Thought for the week from Roots Resources:
Food is so important for us: for some, it’s just a means of staying alive; for foodies, it offers untold pleasures; for some, it’s an addiction; for others, it’s a means of torture that makes them feel bad about themselves. A lot of money goes into weight-loss research and products, while food manufacturers continue to add fats, sugars and other delightful flavours to encourage us to eat more of what we really shouldn’t. We are told to: eat healthily; to diet or not diet; to fast or to eat a little of what you fancy. We often socialise around food and drink. We go out for a pint or coffee and cake. Special celebrations are marked by eating out.
In the Bible, we see many instances where food is shared as part of a welcome. When Jesus heals Peter’s mother, she gets up to prepare food for Jesus and his followers, perhaps in part as a thank you. When Jairus’ daughter is raised from the dead, she shares a meal with her family (particularly significant as a dead person was considered unclean). Here Jesus uses food to draw her back into her community. She is welcomed back and accepted via food. Jesus eats with tax collectors and prostitutes. In the Gospel reading, the father of the returned son celebrates by killing a fatted calf and throwing a lavish party – rather a contrast to the life he had been living, as a starving swineherd who envied the food the pigs were eating. In our Old Testament reading, on reaching the Promised Land the Israelites celebrate with the fruits of the land.
Is this perhaps the relationship with food that we should be looking for? One that goes beyond our personal relationship with food where we can use food and meals to welcome and celebrate with others? How might we do that in our church community and our lives outside of church?

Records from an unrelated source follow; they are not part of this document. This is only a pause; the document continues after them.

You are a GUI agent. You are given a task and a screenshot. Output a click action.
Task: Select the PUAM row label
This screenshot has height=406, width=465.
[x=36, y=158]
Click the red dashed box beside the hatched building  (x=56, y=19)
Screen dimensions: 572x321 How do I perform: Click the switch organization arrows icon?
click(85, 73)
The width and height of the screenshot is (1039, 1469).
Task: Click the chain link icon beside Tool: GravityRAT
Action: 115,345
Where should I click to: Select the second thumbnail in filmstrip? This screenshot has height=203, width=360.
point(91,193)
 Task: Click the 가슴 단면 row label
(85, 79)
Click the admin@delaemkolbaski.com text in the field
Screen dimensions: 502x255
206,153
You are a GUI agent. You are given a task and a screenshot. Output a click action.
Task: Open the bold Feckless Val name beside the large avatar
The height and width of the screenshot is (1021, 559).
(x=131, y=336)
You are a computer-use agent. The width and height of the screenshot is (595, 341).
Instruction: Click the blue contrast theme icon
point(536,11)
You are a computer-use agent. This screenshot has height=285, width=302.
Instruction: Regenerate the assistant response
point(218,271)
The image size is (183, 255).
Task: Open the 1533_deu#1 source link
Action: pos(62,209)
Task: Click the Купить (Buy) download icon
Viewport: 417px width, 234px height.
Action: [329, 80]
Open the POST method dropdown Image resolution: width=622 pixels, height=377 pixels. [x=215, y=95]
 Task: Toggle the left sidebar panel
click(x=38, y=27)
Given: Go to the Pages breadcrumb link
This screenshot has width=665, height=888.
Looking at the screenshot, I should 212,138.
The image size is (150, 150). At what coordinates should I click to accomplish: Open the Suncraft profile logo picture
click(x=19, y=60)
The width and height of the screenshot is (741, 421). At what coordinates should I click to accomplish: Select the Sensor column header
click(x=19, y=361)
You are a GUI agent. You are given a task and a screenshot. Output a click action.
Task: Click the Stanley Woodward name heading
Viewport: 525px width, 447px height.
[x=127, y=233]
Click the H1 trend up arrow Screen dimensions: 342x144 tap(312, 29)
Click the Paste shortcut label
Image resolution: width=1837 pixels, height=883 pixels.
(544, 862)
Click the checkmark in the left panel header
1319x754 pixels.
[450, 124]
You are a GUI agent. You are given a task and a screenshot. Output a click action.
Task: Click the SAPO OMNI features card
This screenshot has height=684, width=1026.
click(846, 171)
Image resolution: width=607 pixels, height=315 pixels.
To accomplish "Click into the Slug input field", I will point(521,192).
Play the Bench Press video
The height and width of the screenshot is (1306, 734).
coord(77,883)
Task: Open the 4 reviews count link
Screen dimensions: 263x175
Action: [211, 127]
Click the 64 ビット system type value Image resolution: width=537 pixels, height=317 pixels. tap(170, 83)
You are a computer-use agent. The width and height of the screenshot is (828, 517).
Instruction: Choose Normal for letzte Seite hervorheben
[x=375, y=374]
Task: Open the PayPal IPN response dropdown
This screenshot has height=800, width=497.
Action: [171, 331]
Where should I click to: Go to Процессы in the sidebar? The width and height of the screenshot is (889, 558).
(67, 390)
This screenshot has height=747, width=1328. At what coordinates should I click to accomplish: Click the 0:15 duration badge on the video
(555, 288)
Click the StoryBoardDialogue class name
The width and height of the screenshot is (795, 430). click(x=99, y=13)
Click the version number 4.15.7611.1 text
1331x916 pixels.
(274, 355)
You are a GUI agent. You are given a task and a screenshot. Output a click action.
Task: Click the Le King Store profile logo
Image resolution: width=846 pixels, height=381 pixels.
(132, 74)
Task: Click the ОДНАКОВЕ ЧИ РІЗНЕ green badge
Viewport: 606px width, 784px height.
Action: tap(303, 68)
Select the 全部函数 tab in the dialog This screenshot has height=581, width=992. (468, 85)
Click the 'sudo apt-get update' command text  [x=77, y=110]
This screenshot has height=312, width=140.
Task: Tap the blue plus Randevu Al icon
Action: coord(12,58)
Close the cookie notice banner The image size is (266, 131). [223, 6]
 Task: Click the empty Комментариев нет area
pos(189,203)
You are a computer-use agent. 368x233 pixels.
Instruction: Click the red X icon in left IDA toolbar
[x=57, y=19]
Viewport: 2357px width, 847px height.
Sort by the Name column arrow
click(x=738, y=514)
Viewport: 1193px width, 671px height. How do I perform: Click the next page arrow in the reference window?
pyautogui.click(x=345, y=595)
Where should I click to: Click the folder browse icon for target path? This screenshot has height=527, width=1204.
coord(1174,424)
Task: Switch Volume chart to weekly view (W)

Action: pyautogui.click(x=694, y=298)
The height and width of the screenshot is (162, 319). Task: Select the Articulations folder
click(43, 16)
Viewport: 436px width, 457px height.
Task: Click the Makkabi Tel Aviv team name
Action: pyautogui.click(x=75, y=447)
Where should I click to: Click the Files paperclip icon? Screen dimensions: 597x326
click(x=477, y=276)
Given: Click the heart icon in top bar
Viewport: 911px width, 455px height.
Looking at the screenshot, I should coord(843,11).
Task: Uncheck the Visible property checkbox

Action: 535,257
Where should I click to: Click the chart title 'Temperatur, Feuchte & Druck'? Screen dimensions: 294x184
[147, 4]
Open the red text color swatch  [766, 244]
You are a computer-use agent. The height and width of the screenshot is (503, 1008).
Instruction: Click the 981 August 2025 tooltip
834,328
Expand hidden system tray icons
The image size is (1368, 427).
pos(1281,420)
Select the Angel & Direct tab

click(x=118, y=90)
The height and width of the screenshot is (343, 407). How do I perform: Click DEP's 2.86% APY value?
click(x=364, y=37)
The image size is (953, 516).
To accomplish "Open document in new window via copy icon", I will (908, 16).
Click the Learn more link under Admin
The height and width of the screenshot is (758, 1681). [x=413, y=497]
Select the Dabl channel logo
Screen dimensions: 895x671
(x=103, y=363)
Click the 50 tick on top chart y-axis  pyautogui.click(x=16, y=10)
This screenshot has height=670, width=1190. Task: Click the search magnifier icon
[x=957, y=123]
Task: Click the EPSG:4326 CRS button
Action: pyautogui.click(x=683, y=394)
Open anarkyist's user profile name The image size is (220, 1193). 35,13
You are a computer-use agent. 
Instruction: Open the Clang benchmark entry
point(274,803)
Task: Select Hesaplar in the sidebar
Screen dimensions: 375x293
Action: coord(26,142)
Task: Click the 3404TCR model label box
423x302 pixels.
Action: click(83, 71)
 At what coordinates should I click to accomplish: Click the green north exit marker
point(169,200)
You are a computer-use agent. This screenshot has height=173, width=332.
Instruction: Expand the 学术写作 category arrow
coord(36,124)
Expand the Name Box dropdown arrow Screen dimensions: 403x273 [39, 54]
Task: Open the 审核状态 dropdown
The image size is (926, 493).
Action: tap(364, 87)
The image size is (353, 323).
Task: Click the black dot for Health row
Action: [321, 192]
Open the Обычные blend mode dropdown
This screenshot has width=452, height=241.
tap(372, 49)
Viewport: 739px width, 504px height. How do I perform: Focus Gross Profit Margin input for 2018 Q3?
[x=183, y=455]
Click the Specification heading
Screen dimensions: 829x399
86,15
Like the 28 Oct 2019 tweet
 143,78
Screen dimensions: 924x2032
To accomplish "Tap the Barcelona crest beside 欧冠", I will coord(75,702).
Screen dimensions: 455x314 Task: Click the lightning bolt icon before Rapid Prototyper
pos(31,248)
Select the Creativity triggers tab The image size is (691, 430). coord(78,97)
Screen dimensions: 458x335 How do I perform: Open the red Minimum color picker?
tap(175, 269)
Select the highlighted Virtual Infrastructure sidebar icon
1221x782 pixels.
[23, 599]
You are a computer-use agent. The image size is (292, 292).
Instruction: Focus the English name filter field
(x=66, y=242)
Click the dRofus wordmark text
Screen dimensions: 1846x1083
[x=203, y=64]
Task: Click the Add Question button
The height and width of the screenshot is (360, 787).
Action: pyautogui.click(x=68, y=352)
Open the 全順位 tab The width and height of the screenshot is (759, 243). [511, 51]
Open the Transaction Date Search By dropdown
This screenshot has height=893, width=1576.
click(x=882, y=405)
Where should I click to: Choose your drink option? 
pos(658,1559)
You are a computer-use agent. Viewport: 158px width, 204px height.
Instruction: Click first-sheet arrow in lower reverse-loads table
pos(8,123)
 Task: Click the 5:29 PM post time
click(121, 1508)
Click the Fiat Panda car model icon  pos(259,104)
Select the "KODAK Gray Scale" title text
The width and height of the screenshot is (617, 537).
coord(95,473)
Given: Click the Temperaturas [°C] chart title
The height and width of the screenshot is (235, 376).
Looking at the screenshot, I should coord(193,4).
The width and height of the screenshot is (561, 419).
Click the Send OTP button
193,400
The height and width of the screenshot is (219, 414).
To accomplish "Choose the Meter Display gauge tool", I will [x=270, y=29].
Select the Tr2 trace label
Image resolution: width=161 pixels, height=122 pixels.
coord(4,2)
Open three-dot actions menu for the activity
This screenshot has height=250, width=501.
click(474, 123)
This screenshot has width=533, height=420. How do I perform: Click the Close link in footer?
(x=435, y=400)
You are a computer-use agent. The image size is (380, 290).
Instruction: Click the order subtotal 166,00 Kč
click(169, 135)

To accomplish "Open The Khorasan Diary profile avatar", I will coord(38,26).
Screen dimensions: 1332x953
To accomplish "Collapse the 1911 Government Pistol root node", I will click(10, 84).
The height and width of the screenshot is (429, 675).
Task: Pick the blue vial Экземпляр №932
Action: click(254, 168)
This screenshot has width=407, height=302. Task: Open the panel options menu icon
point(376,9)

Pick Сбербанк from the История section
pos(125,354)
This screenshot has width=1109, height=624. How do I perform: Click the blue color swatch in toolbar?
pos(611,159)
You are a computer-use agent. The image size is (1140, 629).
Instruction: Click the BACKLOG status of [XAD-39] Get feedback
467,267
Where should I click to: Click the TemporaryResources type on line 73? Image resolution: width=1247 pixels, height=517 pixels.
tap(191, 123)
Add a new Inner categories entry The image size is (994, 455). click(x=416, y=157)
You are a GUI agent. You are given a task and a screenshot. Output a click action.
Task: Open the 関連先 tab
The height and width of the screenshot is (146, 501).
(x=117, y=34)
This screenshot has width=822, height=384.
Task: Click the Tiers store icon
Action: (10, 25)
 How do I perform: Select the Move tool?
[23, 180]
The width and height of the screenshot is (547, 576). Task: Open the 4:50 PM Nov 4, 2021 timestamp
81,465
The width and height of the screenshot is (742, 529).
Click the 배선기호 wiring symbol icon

In St Patrick’s Cathedral in Dublin stands the Door of Reconciliation. In 1492, a feud between two Irish families reached its climax in open warfare, and one of the families took refuge in the Chapter House of the Cathedral. When asked to come out and make peace they refused, fearing that they were being tricked to their deaths. The head of the opposing family, desperate to bring an end to the hostilities, ordered that a hole be cut in the door. He then took a chance, reached through and the two family heads shook hands (hence the expression ‘to chance your arm’), agreeing peace .
There is a story told of a missionary who recounted the story of the lost son, and then asked his hearers what they thought of it. They felt that it was a good story, but not realistic: ‘You said that when the son appeared the father lifted his skirts and ran to meet the son. You are known in this culture by how slowly you walk. It’s the lackeys, the working guys, who have to run around. An honourable, dignified landowner would walk very slowly. To pick up your skirts and run? This would never happen!’
Forgiveness isn’t just a word to bandy about lightly. Corrie ten Boom, a survivor of a Nazi concentration camp in which her sister died, told the story of meeting one of the camp guards after the war. The man had become a Christian and asked her forgiveness for the terrible things he had done. Corrie froze, feeling that she could not forgive him. She wrote later: ‘But forgiveness is not an emotion... Forgiveness is an act of will... “Help!” I prayed... I can lift my hand. I can do that much. You supply the feeling.’ Corrie took the man’s proffered hand and said she forgave him. Healing release followed. Corrie knew from her own experience of working with those traumatised by the war that ‘those who were able to forgive were able to return to the outside world and rebuild their lives’, whereas those who did not, continued in their suffering. Who does unforgiveness hurt the most?